Planning permission was granted on June 21 for Harworth Estates—the property division of UK Coal — to carry out restoration work at the former mine in Over Hulton, with a view to eventually building a massive industrial and distribution complex on the land.

But work has been hit by adverse weather and efforts have been stepped up to try to get it finished before winter, when ground work will become more difficult. Stuart Ashton, planning and development manager at Harworth Estates, said: “Having received approval of the restoration plan in late June, we are racing against time and the weather to finish the restoration of the Cutacre site.

“We have now mobilised staff and equipment back on site to commence the final earthworks during what remains of the summer and autumn.

“We are doing quite well, but the extremely wet weather has been against us, as this is the kind of work that can only be carried out when it is dry.

“So we have to work as hard and as fast as possible whenever the rain stops, hence the increased activity to try to get the job done.”

Harworth is confident the majority of the restoration will be completed this year with landscaping work carried out in 2013.

Mr Ashton said: “Cutacre has the potential to be the premier industrial and logistics location servicing the North West and could create several thousand jobs.”

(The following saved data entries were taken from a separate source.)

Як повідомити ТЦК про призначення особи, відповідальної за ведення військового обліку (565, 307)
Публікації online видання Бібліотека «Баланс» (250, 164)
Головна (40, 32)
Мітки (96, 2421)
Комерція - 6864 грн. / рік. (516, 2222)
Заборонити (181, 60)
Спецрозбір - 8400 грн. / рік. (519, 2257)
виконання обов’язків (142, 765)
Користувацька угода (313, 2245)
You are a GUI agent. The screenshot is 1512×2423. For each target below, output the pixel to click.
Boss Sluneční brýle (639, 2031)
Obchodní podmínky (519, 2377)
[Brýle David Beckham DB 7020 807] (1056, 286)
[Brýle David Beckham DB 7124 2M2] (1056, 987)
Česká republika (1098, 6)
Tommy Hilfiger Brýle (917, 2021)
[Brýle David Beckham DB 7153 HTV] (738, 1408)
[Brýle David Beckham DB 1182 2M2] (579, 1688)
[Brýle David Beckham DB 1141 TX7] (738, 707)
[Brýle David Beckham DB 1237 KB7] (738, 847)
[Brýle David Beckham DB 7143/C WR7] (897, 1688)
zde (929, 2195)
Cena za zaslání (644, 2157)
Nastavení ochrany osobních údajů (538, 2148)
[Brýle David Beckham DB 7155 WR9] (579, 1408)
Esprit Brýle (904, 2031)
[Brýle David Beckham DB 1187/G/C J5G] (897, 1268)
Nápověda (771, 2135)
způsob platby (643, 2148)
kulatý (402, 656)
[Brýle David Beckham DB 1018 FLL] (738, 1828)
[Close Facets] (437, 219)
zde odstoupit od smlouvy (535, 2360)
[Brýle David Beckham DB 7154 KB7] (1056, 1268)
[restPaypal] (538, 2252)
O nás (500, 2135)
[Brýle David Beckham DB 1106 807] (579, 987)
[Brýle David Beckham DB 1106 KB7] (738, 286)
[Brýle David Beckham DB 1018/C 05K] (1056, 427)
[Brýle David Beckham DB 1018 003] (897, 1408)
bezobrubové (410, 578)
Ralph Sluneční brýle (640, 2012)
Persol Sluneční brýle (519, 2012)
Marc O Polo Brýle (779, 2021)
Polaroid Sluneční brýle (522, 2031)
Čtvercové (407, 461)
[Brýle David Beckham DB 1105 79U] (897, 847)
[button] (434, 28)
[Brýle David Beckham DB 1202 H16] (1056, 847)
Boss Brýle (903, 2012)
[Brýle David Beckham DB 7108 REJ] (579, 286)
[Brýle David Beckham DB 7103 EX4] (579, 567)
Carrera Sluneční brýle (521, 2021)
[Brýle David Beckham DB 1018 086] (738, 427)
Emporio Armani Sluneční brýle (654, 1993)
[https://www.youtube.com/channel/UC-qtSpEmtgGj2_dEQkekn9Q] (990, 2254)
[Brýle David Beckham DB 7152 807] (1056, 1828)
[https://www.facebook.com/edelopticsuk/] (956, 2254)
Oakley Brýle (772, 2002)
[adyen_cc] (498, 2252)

Cutacre has been the subject of years of wrangling because residents were told that it would be restored to a country park after coal mining finished in April last year.

The 212-acre industrial estate will be surrounded by 580 acres of recreational land and Bolton Town Hall bosses say it could create between 2,000 and 3,000 jobs.

Mr Harworth added: “Harworth Estates takes very seriously its commitment to keeping emissions and noise to a minimum and we monitor these constantly to ensure we remain within permitted levels.”